### Work request
Your response should consist solely of the lines from the one containing "Placa aquecedora para répteis (60, 2363)" through the end of the data, copied exactly.

Stored data
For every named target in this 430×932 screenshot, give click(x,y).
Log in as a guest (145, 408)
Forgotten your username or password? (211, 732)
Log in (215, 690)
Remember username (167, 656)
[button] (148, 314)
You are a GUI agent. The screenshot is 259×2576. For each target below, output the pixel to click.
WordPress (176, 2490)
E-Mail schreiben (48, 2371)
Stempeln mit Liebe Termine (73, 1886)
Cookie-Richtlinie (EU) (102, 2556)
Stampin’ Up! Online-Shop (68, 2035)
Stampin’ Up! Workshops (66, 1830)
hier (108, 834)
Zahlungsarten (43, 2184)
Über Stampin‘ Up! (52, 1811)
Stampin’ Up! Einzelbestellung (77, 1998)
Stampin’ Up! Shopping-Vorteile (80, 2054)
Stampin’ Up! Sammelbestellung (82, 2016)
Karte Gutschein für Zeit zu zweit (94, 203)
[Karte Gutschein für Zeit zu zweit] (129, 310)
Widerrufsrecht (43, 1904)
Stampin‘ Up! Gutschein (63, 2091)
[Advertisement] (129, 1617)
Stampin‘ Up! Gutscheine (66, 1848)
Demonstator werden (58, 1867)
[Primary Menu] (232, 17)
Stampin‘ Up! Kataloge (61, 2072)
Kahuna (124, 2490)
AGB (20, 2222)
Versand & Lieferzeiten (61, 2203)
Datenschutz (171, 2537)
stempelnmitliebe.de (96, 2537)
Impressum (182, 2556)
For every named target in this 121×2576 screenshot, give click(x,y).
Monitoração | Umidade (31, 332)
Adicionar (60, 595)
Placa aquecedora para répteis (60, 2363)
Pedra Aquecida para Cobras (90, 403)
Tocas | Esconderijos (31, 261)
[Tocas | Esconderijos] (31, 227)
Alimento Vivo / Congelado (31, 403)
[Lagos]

### The answer
Placa aquecedora para répteis (60, 2363)
Pedra Aquecida para Cobras (90, 403)
Tocas | Esconderijos (31, 261)
[Tocas | Esconderijos] (31, 227)
Alimento Vivo / Congelado (31, 403)
[Lagos]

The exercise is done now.